DO THIS: Please write out the rows below exactly, starting at the line that contains "Screen dimensions: 819x1456" and ending with the last of the rows, and leave the pictures out of your answer.

##### DATA TO USE #####

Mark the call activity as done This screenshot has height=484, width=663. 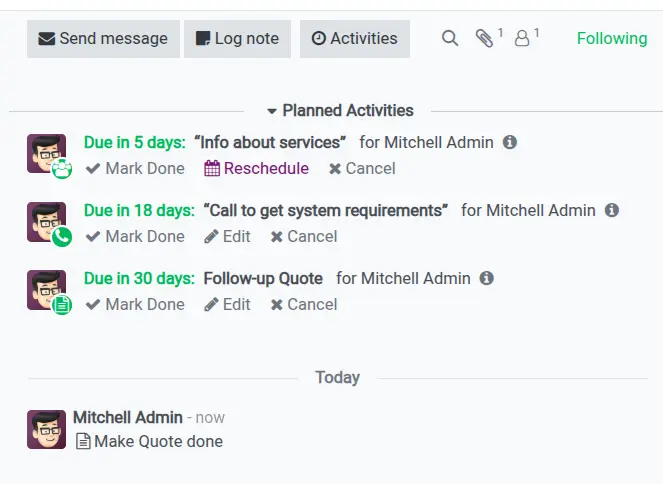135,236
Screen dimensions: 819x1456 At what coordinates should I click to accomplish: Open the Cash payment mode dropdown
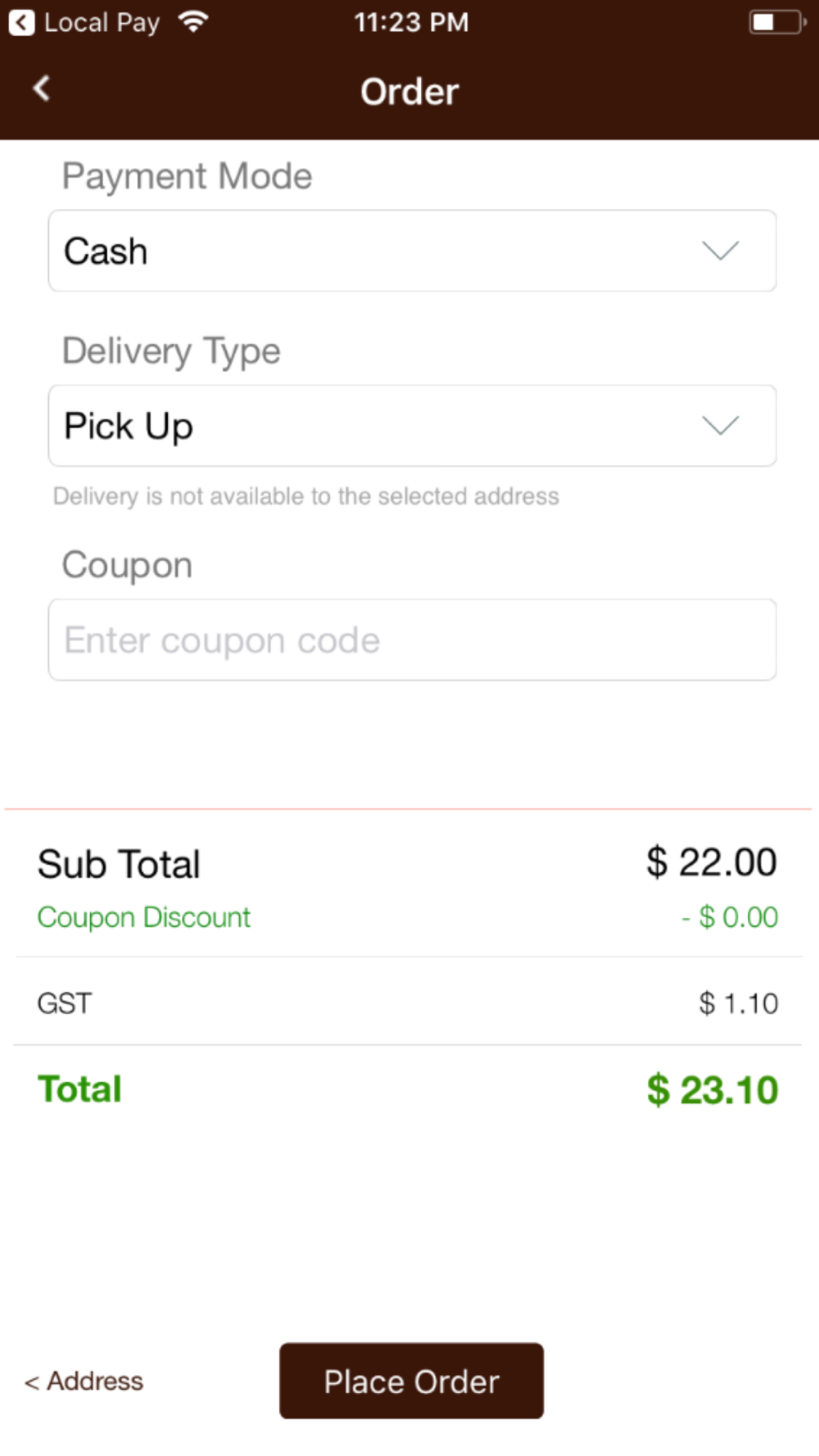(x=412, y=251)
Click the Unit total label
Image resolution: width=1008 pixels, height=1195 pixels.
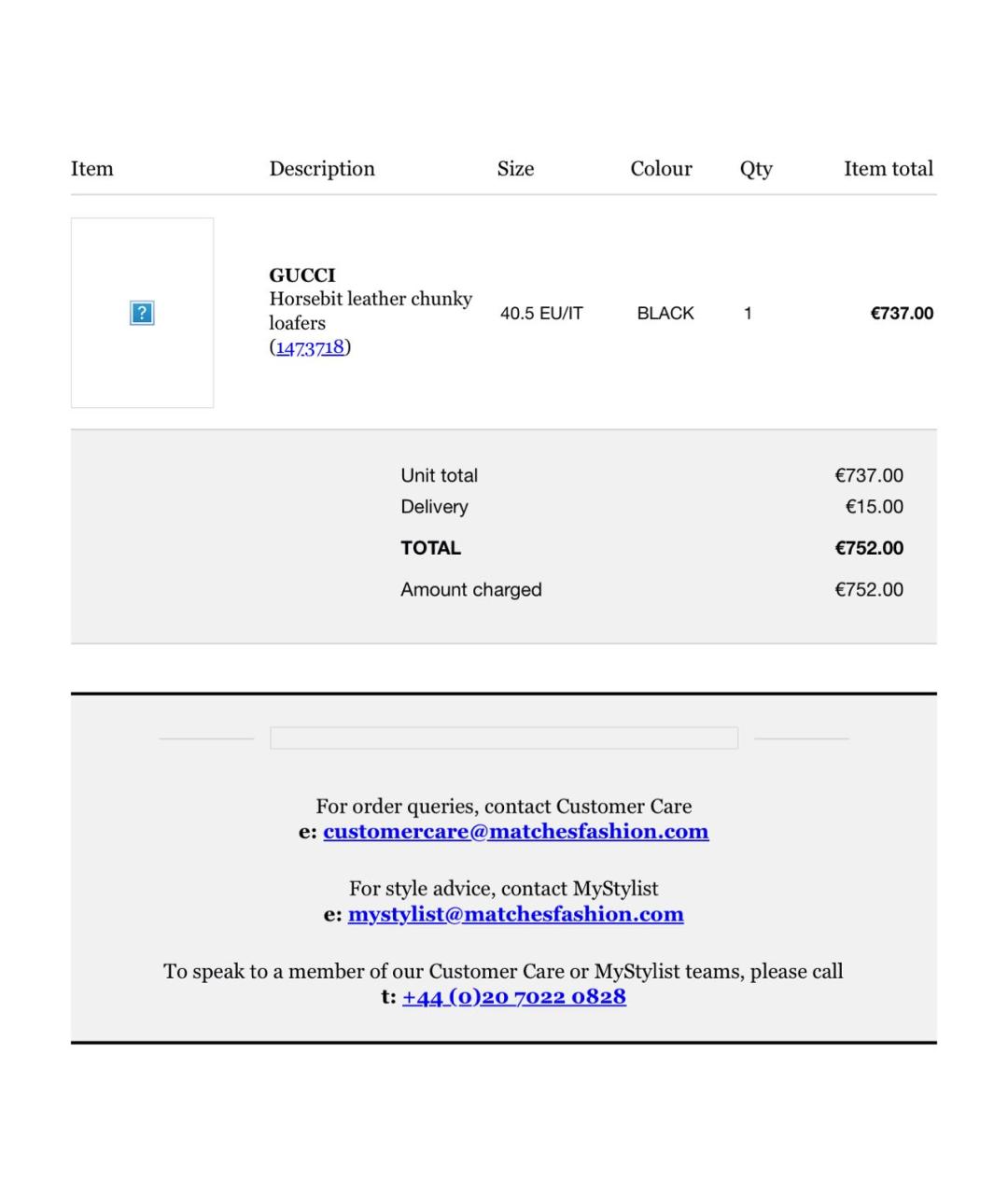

#####

EXERCISE ANSWER:
Screen dimensions: 819x1456 At what coordinates should I click to accomplish: Open the Cash payment mode dropdown
(x=412, y=251)
Click the Unit total label
Image resolution: width=1008 pixels, height=1195 pixels.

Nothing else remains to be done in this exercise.